== Problem to work on ==
The output is the lines below from the one with "This screenshot has height=868, width=627." through the one with "Task: Open the Ill take one!!! post", both included, printed exactly and with no other line.

[Collected data entries]
· · · · ·
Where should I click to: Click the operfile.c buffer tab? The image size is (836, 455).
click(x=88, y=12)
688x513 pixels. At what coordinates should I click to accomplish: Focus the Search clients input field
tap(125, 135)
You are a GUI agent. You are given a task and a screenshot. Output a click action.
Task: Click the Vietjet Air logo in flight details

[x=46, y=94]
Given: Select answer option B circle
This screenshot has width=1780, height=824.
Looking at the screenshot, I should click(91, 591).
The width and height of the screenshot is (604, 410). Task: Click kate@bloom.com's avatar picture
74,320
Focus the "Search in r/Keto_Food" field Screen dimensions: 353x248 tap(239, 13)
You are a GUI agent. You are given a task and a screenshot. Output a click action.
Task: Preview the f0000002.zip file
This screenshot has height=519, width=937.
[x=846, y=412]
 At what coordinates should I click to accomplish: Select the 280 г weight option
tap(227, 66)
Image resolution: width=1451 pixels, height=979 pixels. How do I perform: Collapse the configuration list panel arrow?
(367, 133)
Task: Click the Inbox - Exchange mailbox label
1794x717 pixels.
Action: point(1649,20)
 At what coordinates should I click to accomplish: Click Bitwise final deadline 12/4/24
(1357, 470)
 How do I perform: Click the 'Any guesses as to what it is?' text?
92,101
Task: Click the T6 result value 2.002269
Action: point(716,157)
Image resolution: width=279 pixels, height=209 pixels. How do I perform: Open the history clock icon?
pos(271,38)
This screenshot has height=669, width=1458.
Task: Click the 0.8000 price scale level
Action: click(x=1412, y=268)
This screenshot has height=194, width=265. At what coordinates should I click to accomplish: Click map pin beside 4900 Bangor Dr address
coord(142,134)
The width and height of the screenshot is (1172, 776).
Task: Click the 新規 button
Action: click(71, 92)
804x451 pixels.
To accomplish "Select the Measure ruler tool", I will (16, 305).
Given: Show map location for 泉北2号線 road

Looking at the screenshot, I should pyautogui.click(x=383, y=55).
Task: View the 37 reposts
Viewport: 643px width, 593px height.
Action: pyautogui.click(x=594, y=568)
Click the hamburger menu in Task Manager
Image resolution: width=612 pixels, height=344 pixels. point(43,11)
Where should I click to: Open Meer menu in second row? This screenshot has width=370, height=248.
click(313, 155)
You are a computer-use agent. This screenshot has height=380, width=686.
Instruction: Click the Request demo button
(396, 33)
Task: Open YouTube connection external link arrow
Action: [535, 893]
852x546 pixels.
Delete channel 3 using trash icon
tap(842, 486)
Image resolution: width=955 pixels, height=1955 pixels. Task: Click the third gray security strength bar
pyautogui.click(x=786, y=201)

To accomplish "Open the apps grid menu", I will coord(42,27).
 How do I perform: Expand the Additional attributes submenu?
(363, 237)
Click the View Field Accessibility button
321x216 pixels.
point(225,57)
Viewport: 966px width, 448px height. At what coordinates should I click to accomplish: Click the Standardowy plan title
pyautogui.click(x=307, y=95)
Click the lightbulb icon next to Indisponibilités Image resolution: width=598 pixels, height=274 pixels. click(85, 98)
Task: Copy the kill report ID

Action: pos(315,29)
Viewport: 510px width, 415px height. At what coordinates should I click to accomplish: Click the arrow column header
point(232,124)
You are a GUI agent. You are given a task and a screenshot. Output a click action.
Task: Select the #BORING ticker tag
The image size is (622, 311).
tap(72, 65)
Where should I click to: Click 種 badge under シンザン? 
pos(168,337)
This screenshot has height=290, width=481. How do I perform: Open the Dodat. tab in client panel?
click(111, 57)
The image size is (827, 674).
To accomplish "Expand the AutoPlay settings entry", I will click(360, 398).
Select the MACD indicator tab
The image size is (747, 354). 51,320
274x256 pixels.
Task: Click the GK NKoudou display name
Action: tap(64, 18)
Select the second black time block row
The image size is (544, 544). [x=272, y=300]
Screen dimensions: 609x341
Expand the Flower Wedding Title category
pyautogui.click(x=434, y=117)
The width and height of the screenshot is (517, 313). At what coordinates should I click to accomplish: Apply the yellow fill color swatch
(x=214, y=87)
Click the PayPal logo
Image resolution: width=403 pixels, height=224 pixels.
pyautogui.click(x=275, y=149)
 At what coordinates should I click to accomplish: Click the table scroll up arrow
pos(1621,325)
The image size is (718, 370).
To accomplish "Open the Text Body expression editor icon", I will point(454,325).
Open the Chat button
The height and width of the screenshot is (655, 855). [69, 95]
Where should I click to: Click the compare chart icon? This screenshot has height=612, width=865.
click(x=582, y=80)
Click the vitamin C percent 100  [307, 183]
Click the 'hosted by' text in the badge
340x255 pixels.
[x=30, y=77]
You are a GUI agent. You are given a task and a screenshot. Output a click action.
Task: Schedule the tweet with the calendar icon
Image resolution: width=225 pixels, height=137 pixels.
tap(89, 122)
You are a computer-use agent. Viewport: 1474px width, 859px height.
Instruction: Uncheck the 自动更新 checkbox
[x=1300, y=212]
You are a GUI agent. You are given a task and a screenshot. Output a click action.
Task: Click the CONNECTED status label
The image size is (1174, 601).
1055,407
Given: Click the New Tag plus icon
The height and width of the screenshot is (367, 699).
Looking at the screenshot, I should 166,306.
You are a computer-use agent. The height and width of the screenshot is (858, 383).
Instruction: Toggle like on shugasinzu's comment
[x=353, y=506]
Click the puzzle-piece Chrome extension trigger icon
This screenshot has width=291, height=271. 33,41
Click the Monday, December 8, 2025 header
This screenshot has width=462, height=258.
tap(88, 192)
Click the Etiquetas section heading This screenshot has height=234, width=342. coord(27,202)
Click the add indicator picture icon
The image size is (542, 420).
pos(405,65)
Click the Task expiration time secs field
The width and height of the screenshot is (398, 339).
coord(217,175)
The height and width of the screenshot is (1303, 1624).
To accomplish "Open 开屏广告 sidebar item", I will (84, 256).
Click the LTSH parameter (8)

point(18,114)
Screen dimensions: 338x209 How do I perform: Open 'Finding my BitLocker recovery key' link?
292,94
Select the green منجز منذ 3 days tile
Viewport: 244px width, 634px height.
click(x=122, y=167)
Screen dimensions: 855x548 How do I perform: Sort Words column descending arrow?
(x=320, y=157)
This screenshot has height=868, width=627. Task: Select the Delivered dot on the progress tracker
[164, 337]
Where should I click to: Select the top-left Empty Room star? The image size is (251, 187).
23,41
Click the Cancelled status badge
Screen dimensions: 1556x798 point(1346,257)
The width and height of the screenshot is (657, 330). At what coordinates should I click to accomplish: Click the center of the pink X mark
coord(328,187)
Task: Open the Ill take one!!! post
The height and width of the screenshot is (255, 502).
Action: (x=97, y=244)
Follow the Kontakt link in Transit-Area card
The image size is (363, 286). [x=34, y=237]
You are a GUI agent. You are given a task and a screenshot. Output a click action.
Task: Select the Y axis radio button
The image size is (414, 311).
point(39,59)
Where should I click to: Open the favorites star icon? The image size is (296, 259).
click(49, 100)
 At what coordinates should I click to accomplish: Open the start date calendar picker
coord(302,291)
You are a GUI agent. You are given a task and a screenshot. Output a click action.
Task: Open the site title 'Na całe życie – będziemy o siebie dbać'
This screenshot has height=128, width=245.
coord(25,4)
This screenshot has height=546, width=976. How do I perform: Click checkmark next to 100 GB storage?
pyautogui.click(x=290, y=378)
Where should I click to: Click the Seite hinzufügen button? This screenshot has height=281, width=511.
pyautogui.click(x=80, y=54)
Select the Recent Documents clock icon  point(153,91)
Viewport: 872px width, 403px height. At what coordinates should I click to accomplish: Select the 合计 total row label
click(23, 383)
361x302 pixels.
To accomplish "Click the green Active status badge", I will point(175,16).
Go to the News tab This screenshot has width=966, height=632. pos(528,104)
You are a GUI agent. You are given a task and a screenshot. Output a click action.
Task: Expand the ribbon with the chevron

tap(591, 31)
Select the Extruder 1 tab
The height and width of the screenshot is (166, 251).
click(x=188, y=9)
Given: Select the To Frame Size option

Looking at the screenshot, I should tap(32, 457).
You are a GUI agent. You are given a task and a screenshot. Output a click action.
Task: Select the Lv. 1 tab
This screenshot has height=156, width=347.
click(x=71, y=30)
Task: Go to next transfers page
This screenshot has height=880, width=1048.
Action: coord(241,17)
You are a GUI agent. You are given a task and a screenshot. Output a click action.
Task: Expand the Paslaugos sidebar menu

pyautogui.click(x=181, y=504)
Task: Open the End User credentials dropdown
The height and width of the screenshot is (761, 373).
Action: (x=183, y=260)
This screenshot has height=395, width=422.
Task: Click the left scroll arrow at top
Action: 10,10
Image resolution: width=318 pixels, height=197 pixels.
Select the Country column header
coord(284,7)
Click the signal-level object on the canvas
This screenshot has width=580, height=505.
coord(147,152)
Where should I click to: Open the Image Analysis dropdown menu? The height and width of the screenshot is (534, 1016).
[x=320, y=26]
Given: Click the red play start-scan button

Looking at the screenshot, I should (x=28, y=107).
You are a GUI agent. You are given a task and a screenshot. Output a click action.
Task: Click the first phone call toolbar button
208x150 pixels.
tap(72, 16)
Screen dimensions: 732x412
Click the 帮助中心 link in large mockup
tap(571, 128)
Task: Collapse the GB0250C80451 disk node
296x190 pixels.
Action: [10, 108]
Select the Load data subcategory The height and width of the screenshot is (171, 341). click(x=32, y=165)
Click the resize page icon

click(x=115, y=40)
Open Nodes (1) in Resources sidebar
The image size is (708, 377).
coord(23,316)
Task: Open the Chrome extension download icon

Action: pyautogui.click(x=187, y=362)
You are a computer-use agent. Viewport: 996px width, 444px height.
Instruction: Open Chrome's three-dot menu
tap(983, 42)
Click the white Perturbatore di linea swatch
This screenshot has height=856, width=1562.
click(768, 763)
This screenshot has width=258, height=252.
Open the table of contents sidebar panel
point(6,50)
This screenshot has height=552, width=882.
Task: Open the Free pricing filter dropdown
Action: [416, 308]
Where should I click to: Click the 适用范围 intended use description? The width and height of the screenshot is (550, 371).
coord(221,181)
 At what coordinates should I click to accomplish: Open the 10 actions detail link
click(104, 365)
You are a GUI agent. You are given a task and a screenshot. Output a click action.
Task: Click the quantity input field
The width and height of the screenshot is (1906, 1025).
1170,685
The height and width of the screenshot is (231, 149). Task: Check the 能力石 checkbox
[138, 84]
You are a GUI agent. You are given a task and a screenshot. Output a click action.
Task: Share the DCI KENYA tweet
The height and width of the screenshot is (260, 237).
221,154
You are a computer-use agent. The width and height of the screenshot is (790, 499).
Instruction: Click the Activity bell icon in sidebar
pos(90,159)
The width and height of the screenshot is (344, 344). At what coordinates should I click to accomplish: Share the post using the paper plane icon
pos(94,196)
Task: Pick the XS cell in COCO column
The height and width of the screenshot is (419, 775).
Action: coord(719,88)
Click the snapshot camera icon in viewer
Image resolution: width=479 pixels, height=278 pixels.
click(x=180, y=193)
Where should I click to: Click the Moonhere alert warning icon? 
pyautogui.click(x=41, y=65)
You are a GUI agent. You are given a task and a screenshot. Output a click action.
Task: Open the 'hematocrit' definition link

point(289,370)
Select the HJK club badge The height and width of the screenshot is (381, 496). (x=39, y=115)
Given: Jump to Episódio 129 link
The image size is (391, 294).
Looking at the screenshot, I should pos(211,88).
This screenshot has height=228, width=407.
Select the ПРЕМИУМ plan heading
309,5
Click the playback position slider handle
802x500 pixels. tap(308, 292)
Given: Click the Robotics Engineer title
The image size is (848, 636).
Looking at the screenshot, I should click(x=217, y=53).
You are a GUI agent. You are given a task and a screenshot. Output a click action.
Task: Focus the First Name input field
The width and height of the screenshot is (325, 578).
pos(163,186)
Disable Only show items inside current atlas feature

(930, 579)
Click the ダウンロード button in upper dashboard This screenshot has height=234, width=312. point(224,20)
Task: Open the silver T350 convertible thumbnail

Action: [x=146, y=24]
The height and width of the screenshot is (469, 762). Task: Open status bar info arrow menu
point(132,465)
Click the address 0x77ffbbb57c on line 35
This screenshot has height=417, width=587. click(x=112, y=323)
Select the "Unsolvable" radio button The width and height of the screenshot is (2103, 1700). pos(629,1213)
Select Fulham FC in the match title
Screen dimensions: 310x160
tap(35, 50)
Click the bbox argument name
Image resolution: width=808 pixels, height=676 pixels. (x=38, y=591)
· · · · ·
== Problem solution ==
This screenshot has height=868, width=627. Task: Select the Delivered dot on the progress tracker
[164, 337]
Where should I click to: Select the top-left Empty Room star? The image size is (251, 187).
23,41
Click the Cancelled status badge
Screen dimensions: 1556x798 point(1346,257)
The width and height of the screenshot is (657, 330). At what coordinates should I click to accomplish: Click the center of the pink X mark
coord(328,187)
Task: Open the Ill take one!!! post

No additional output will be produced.